If the expression `|{:(x^2+x+3,1,4),(2x^4+x^3+2x+1,2,3),(x^2+x,1,1):}|` is equal to `ax^4+bx^3+cx^2+dx+e` , then the value of e is equal to

To solve the determinant given in the question, we will follow the steps below: Given the determinant: \[ D = \begin{vmatrix} x^2 + x + 3 & 1 & 4 \\ 2x^4 + x^3 + 2x + 1 & 2 & 3 \\ x^2 + x & 1 & 1 \end{vmatrix} \] ### Step 1: Identify the constant terms in each row We need to extract the constant terms from each polynomial in the first column of the determinant. - From the first row, the constant term is **3**. - From the second row, the constant term is **1**. - From the third row, the constant term is **0** (since \(x^2 + x\) has no constant term). ### Step 2: Set up the determinant with constant terms Now we can simplify the determinant by focusing on the constant terms: \[ D = \begin{vmatrix} 3 & 1 & 4 \\ 1 & 2 & 3 \\ 0 & 1 & 1 \end{vmatrix} \] ### Step 3: Calculate the determinant We will calculate the determinant using the formula for a \(3 \times 3\) determinant: \[ D = a(ei - fh) - b(di - fg) + c(dh - eg) \] Where \(a, b, c\) are the elements of the first row, and \(d, e, f, g, h, i\) are the elements of the second and third rows.
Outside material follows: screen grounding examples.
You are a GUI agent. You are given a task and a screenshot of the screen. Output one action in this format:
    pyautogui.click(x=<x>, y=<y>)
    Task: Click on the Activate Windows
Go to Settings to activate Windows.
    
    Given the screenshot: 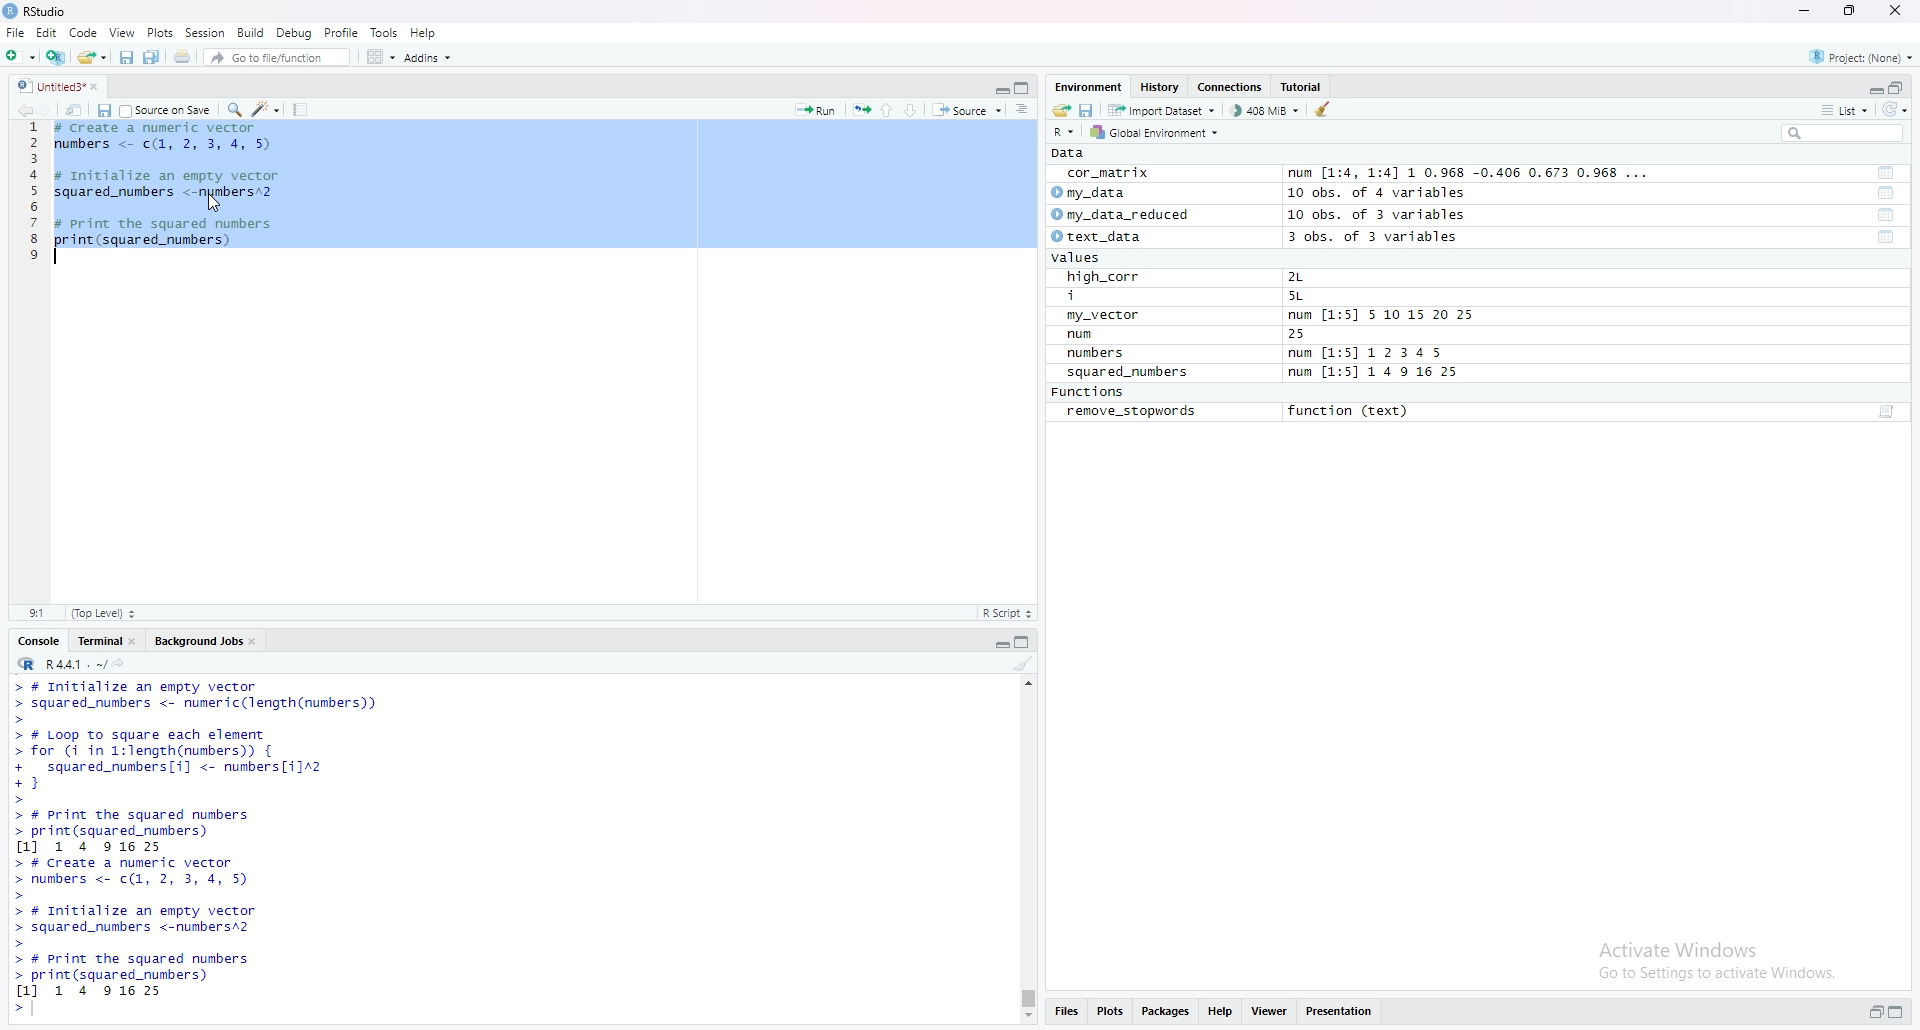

Substituting the values: \[ D = 3 \begin{vmatrix} 2 & 3 \\ 1 & 1 \end{vmatrix} - 1 \begin{vmatrix} 1 & 3 \\ 0 & 1 \end{vmatrix} + 4 \begin{vmatrix} 1 & 2 \\ 0 & 1 \end{vmatrix} \] Calculating each of the \(2 \times 2\) determinants: 1. \(\begin{vmatrix} 2 & 3 \\ 1 & 1 \end{vmatrix} = (2 \cdot 1 - 3 \cdot 1) = 2 - 3 = -1\) 2. \(\begin{vmatrix} 1 & 3 \\ 0 & 1 \end{vmatrix} = (1 \cdot 1 - 3 \cdot 0) = 1 - 0 = 1\) 3. \(\begin{vmatrix} 1 & 2 \\ 0 & 1 \end{vmatrix} = (1 \cdot 1 - 2 \cdot 0) = 1 - 0 = 1\) Now substituting these back into the determinant calculation: \[ D = 3(-1) - 1(1) + 4(1) \] \[ D = -3 - 1 + 4 \] \[ D = 0 \] ### Conclusion Since the determinant \(D\) is equal to \(0\), and we are given that \(D = ax^4 + bx^3 + cx^2 + dx + e\), we can conclude that the constant term \(e\) is equal to \(0\). Thus, the value of \(e\) is: \[ \boxed{0} \]